When you are working with API’s and Logic Apps and there is lots of rows of data involved you will sometimes come up with the following problems:
- An API often pages the data once you go beyond a certain number of records
-
When you want to insert lots of rows with a Logic App into SQL you will usually have a loop which iterates over a dataset and does inserts
- This takes a long time to execute
- There is a cost implication to your implementation when you pay for each action
I recently had a scenario in this space and used quite a cool approach to solve the problem which I wanted to share.
Scenario
The scenario I had started in Shopify. When I add products & collections to my online store in Shopify I wanted to have a daily extract from Shopify to synchronise these new product/collections to my Azure SQL database which I use for reporting with Power BI.
To achieve this I would have a Logic App with a nightly trigger which would take the following actions:
- Clean the table of which product is in which collection
- Extract all products in collections via the Shopify API
- Insert them all into the SQL table
The end result is I have a table which has all of the products in each collection listed for my analysis.
At a high level the scenario looks like the below diagram:
Implementation
As I mentioned above the problem is two folded here, when we query Shopify there many be thousands of products so we need to use a paging approach to query their API, secondly I want to insert into SQL in batches to try to minimise the number of action calls on SQL to improve performance and reduce cost.
Lets look at how I did this.
Paging API calls to Shopify
When it comes to the Shopify API you are able to execute a GET operation against the collection and it will return the products within it. If you have lots of products you can get them in pages. I chose to get 250 per time and you need to pass a page index to the API as a query parameter. The below picture shows you what a call to Shopify would look like with the paging parameters set.
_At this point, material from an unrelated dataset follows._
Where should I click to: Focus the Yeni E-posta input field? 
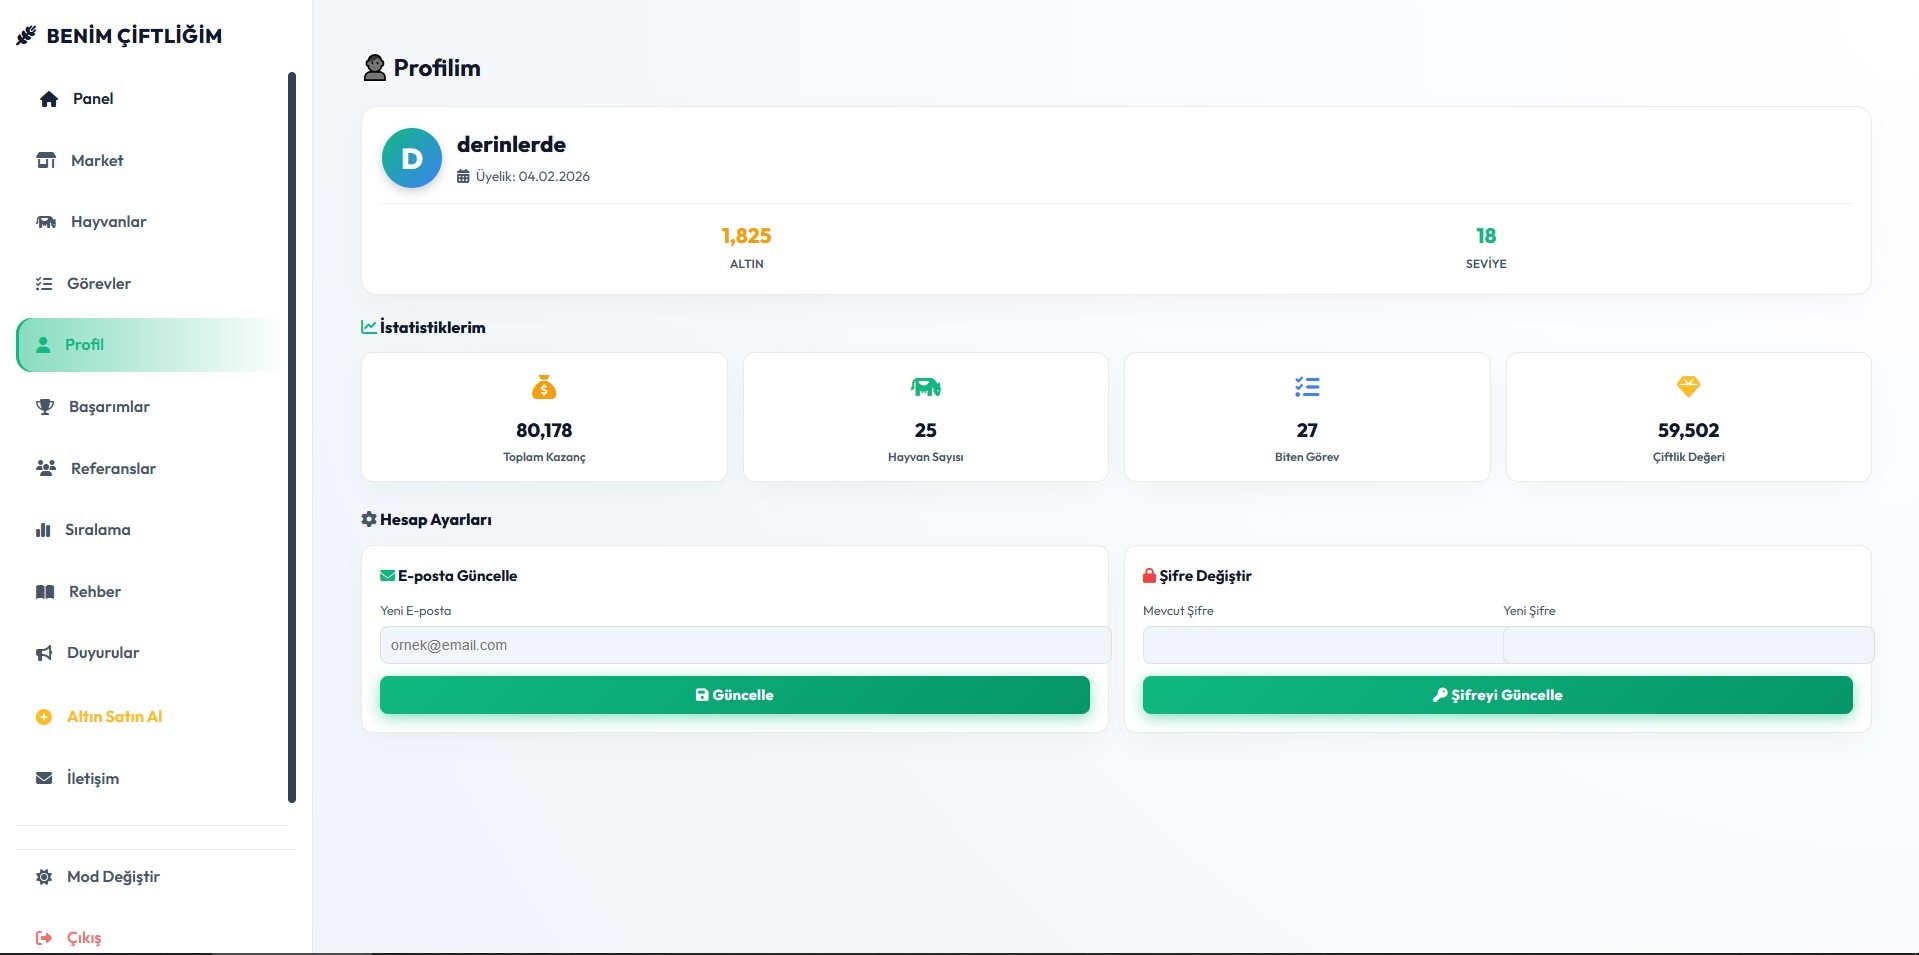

Once I can make this single call I can then use a loop around the call to Shopify, but before I do this I need to know how many pages there are. I can do this by executing a GET against the collections API with the count extension on the url. This will return me the number of products in collections. You can see this below.
From the response I can parse the count and then I would set a variable which is the number of pages which I will work out with a calculation of dividing the number of products by the number of products I will get per page. I will also add 1 to this so I get 1 more page than the count incase the division is not a whole number. The calculation is shown below.
add(div(body(‘Parse_JSON_-_Count’)?[‘count’], 250),1)
Now I know the number of pages I can implement the loop where I will increment the page index each time until we have matched the number of pages. Within the loop we will get the next page of data from the API as shown in the picture below.
SQL Json Insert
It would be possible to just call the insert action for SQL in the logic app but if there are say 10000 products then the loop will do 10000 iterations which will take quite a while to run and also there is a cost associated with that. I wanted to look at options for inserting the data in batches. If I could insert the entire page returned from the API as a batch then with my 250 records at a time I could reduce the 10000 iterations down to 40. That should be a lot less time and a much lower cost.
To do this I developed a stored procedure where I passed the entire JSON string from the API response to the stored procedure as an NVARCHAR(max) parameter. In the stored procedure I was fortunate that the format of the json in this case was very table/row like making it easy to do this insert. I used SQL’s OPENJSON feature and was able to insert the entire page of data from the API in a simple insert statement as you can see in the SQL below.
Summary
Once it was all put together I was able to run my Logic App to refresh my SQL database each night and the process took 10 seconds to copy across 2500 records. This took 10 iterations of the loop.
That’s a nice and easy to support and run Logic App which does a nice job in this case.